- Exercise description:
Starting with the first line of the material, reproduce exactly each line up to and including the one that contains "The width and height of the screenshot is (600, 408).", leaving out every picture.

- Raw data:
──────────

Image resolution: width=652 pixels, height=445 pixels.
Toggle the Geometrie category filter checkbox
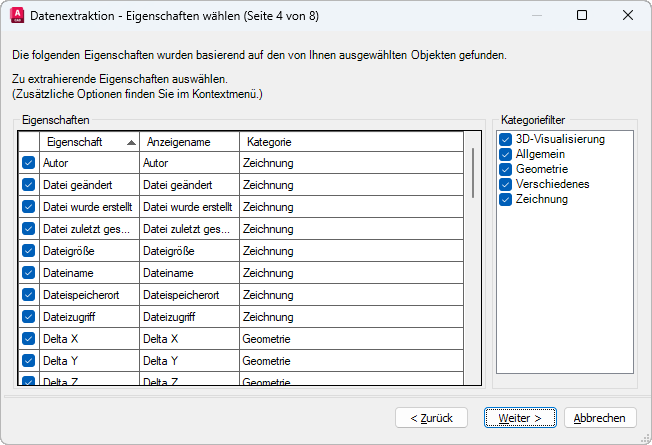coord(506,169)
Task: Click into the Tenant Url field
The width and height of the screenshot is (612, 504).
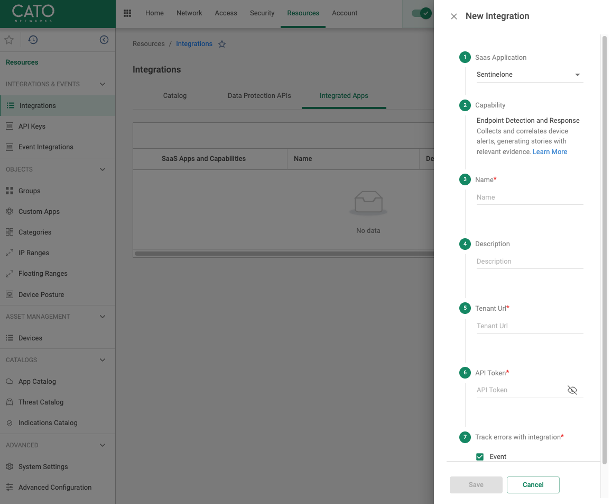Action: [528, 326]
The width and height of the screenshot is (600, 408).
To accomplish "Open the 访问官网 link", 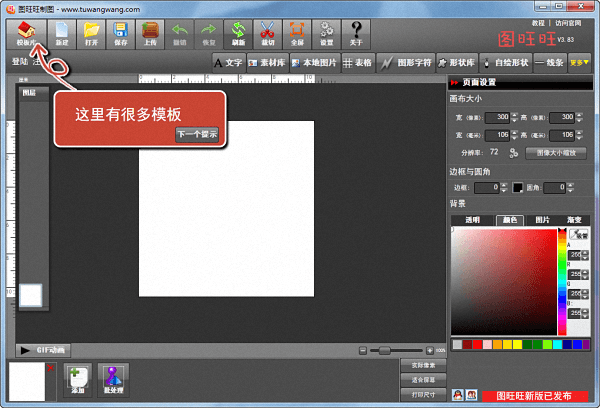I will pos(568,22).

──────────

- Expected output:
Image resolution: width=652 pixels, height=445 pixels.
Toggle the Geometrie category filter checkbox
coord(506,169)
Task: Click into the Tenant Url field
The width and height of the screenshot is (612, 504).
Action: [528, 326]
The width and height of the screenshot is (600, 408).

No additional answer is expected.